BOISE — Under the Trump’s administration’s latest cap on refugee resettlement, Idaho refugees who have been separated from their families will likely have to wait longer to be reunited, and local resettlement agencies are expecting a dip in federal funding.

“We are going to see fewer refugees make it to Boise,” said Julianne Tzul, director of International Rescue Committee’s Boise office. “When total national numbers contract, they contract everywhere.”

The Trump administration last week announced an 18,000 cap on the number of refugees resettled in the U.S. this fiscal year, which started Tuesday. Trump’s final decision on the cap must include consultation with Congress, which could push for a higher total, according to the Associated Press.

Ahmed Al Abboodi wants his son to join him in Idaho, but Trump is standing in the way.

The historically low cap would affect people like Ali Al Abboodi, a 28-year-old from Baghdad who was separated from his family in 2014 while they were traveling to Boise to be resettled. His family has worked with U.S. Sen. Mike Crapo, R-Idaho, in trying to secure his entry into the U.S.

.[….]

After seven years in Syria, the family moved back to Iraq to await permission to become refugees in the United States.

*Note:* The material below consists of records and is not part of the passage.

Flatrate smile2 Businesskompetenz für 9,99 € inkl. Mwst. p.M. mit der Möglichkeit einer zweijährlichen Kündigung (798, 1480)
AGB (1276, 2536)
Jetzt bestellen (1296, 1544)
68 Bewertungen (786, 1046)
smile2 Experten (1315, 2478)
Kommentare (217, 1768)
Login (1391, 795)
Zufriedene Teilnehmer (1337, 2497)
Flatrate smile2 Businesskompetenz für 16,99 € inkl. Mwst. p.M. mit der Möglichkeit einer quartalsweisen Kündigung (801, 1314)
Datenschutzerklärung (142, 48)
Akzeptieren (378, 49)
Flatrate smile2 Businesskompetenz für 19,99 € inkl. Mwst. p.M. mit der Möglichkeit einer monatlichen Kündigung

They received refugee status and flew to Boise in January 2014. Ali Al Abboodi’s case was separated from the rest of his family, but the plan was he would follow the family to Boise a few days later.

I want to know why wasn’t he with the family as they were shuffling around between Syria and Iraq?  Why was his case separated as the family left for Boise?

And then this: Are we really expected to believe that someone just dying to be reunited with his family in the US missed TWO scheduled flights that would take him to America?

Idaho Press continues….

Republican Senator Crapo to the rescue!

Ali Al Abboodi missed his first flight because of traffic and missed his second because of a car wreck, according to the family. After that, his case for refugee status was closed.

In 2017, Trump restricted travel from seven Muslim-majority countries, including Iraq, further hindering Ali Al Abboodi’s ability to travel to the U.S.

Ahmed Al Abboodi did not let the travel bans stop him from trying to get his son to Boise. He met with Crapo with his caseworker, and urged the senator to help his family. Crapo helped reopen Ali Al Abboodi’s case for refugee status.

What do you think?  I’m thinking there is more to this story than we are being told!

More here.

See my ever-expanding archive on ‘welcoming’ Idaho by clicking here.

Police: Somalis Brawling in St. Cloud, MN High School (All one race involved)

Editor:  This is a cross post from my other blog ‘Frauds and Crooks.’

When the news broke a couple of days ago that Tech High in St. Cloud, MN was in the news again there was no information on who exactly was brawling in the school. I didn’t post the story here at RRW because we didn’t know if Somali refugees were involved.  Now we know….

The new $104 million Tech High has only been open for a few weeks. https://www.mprnews.org/story/2019/09/23/st-clouds-new-tech-high-school-opens-with-big-labs-big-tech-and-an-eye-toward-the-future

 

Whew! That is a relief!  At least now there won’t be any reason for race hustlers like CAIR to get involved, right!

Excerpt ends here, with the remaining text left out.